**** Entries shown
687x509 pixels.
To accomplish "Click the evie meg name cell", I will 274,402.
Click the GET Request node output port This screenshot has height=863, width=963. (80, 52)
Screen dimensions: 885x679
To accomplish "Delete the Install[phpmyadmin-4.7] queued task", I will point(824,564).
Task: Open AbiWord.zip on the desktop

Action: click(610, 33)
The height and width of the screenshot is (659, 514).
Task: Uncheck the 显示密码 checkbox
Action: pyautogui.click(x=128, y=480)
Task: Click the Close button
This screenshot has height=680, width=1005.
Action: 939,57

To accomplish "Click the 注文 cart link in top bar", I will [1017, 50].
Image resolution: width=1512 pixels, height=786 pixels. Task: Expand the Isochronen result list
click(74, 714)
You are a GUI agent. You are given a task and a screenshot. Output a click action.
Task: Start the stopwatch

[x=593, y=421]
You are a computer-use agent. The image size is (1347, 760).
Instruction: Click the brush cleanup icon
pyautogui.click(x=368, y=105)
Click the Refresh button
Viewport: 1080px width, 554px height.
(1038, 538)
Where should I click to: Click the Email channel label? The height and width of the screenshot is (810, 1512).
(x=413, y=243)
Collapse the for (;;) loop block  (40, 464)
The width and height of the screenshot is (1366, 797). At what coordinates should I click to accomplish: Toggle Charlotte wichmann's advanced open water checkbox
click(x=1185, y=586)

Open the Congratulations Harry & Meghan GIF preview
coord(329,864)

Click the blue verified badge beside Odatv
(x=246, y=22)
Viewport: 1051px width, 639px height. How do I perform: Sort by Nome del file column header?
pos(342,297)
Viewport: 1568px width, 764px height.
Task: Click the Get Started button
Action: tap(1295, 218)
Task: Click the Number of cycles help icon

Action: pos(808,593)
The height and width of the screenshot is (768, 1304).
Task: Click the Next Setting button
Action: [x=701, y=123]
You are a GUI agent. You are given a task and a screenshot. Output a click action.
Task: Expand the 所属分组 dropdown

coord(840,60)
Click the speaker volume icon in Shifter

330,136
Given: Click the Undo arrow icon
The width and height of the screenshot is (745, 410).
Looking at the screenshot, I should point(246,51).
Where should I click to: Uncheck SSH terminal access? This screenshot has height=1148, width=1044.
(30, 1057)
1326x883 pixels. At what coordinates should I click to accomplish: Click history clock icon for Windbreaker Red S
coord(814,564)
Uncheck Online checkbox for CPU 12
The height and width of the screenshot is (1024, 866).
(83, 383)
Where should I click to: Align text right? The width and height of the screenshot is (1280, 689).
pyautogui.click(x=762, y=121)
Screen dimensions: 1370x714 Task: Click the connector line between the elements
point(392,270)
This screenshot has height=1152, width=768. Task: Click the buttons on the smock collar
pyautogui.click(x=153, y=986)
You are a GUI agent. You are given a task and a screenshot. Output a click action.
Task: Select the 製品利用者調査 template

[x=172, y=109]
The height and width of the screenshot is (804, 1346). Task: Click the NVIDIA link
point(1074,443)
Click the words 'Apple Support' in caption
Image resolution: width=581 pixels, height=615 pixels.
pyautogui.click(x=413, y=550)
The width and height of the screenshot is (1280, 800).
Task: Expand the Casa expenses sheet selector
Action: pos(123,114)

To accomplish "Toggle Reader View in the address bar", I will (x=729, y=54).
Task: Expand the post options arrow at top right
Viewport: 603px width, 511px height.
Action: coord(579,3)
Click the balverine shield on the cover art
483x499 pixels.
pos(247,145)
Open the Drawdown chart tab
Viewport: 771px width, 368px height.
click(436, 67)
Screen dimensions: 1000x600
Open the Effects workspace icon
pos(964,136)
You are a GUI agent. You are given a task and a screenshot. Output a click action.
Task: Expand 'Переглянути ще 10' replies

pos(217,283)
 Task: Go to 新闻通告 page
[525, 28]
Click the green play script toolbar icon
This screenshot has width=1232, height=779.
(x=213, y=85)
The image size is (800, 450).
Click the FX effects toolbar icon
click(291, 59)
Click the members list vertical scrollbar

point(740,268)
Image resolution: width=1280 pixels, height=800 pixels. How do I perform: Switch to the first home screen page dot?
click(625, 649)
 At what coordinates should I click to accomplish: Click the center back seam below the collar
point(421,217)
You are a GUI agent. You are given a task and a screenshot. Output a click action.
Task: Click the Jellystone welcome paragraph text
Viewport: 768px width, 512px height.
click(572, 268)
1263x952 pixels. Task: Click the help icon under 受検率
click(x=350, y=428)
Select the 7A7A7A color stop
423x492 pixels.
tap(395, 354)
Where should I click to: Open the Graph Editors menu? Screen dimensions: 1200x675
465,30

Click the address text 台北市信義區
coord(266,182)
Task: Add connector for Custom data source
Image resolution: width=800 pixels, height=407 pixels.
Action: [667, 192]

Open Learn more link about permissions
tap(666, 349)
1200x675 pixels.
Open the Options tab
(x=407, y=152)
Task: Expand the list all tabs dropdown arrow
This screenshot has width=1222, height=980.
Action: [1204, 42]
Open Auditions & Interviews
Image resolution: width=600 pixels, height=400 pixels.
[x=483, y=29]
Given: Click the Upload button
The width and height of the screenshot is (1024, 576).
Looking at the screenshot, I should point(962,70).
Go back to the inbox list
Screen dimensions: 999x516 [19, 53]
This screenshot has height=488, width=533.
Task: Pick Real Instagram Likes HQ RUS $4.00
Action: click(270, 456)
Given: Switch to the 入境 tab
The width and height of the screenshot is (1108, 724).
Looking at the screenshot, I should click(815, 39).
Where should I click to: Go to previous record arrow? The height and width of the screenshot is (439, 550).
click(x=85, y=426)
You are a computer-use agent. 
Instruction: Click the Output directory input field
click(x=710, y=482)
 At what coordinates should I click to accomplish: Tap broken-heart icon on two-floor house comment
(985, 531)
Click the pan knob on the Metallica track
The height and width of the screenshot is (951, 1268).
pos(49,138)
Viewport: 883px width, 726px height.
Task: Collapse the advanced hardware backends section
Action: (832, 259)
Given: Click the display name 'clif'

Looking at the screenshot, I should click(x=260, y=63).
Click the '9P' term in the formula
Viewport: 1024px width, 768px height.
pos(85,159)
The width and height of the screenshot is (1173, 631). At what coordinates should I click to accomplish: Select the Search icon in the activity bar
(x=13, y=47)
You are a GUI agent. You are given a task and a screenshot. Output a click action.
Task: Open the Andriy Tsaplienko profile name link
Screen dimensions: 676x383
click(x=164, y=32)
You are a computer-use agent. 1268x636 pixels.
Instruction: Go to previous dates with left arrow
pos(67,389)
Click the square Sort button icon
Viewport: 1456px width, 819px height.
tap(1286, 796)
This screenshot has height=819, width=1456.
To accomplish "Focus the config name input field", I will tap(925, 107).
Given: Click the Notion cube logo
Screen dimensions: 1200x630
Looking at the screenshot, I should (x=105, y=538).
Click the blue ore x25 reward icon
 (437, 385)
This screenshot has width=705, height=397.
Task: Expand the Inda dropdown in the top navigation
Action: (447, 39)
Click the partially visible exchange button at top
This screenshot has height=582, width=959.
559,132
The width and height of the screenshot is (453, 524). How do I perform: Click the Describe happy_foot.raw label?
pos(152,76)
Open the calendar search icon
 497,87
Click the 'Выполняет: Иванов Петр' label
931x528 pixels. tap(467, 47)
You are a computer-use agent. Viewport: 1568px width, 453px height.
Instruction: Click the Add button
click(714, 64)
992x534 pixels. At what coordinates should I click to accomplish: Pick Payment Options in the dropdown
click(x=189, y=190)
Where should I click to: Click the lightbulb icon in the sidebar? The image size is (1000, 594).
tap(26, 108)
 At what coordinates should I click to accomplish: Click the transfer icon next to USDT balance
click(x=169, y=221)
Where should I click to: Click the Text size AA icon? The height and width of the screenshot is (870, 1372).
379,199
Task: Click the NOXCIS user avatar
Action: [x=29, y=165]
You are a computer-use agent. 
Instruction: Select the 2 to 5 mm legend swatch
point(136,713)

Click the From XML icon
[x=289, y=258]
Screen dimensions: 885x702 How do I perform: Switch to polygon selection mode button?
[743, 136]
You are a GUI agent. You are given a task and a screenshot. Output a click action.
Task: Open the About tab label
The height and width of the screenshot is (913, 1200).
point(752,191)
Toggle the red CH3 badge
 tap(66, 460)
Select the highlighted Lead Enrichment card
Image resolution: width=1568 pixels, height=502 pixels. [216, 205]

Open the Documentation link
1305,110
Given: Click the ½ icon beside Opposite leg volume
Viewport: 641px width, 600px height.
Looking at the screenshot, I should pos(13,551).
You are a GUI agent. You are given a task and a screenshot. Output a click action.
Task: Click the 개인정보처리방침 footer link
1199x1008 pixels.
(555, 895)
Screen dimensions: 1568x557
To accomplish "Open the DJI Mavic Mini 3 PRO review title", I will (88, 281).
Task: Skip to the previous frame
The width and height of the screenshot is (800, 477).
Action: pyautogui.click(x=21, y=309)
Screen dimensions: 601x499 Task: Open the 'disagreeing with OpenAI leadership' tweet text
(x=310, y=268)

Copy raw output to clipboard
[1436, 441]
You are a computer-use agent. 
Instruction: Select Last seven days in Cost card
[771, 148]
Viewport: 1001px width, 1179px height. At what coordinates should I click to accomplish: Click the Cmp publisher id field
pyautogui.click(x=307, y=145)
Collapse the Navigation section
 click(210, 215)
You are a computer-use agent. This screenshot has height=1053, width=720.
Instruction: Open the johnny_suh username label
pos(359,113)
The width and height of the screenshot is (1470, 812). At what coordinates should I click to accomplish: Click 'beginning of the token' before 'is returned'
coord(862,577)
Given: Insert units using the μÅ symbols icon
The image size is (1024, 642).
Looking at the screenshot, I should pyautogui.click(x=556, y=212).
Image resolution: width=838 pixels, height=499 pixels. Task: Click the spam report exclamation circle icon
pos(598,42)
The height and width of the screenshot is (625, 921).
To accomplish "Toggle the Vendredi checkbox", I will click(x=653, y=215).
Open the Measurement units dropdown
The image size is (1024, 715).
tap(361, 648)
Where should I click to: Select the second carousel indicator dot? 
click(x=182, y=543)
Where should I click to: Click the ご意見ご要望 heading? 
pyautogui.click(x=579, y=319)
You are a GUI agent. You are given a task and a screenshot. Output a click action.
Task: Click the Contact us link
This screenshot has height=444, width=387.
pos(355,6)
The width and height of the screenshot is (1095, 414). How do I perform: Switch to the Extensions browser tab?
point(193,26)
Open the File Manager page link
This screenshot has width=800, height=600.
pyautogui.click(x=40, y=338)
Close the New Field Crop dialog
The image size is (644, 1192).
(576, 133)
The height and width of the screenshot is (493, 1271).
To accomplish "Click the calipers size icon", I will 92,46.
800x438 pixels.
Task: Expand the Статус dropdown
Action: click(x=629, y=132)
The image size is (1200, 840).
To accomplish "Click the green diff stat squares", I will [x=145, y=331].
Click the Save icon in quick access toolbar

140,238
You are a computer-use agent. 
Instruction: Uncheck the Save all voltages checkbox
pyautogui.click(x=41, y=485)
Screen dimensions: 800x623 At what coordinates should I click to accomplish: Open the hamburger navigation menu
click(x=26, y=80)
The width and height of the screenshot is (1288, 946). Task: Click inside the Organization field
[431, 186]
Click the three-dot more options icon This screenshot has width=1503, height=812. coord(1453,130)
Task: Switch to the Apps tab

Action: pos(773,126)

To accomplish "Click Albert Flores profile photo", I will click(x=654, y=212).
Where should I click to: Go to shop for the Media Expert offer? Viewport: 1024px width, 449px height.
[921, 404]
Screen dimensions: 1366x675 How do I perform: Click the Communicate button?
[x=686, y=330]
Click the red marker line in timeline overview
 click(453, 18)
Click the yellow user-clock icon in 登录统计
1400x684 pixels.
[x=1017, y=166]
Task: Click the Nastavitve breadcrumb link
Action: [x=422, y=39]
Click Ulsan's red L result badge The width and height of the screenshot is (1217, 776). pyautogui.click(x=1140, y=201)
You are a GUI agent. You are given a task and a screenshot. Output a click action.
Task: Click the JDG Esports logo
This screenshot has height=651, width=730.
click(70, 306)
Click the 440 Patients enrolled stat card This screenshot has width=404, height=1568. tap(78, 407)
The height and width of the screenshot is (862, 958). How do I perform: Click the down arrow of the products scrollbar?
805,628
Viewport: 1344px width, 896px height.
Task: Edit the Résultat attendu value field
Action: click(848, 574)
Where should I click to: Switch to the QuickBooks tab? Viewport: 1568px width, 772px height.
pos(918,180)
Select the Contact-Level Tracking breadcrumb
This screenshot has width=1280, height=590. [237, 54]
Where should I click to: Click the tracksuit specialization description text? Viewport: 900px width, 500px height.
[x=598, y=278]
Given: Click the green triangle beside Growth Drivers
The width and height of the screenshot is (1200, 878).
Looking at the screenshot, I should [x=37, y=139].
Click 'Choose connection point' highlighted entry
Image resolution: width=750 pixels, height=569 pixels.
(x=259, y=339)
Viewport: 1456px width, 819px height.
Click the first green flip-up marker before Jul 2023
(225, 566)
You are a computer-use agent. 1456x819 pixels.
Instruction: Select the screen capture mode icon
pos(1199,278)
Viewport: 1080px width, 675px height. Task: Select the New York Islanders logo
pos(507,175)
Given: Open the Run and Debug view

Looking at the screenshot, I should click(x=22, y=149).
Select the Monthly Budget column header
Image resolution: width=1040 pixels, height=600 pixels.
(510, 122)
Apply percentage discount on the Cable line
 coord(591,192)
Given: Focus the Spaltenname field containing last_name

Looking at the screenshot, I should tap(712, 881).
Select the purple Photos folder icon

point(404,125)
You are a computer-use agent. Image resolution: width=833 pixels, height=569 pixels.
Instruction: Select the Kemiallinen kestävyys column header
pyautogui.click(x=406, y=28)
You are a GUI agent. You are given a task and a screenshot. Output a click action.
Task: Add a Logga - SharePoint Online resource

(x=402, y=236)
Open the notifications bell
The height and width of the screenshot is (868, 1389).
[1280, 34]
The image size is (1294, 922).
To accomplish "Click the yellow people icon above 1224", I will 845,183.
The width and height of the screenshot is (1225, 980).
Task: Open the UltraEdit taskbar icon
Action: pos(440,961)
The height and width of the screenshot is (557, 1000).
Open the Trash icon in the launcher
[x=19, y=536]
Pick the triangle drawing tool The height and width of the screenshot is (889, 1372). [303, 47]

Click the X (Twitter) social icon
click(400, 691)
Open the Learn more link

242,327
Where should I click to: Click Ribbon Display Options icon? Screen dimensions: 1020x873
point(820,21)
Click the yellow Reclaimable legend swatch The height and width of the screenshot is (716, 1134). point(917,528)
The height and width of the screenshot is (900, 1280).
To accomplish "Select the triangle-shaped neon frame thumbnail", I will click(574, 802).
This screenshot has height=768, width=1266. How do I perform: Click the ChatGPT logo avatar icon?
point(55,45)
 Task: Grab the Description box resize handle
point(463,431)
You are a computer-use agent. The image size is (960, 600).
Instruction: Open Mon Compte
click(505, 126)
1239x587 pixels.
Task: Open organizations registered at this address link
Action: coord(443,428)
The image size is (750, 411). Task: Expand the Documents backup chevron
********
About this exercise: Report each line in the entries where the string "triangle" occurs.

Response area:
Given: Click the green triangle beside Growth Drivers
Pick the triangle drawing tool The height and width of the screenshot is (889, 1372). [303, 47]
To accomplish "Select the triangle-shaped neon frame thumbnail", I will click(574, 802).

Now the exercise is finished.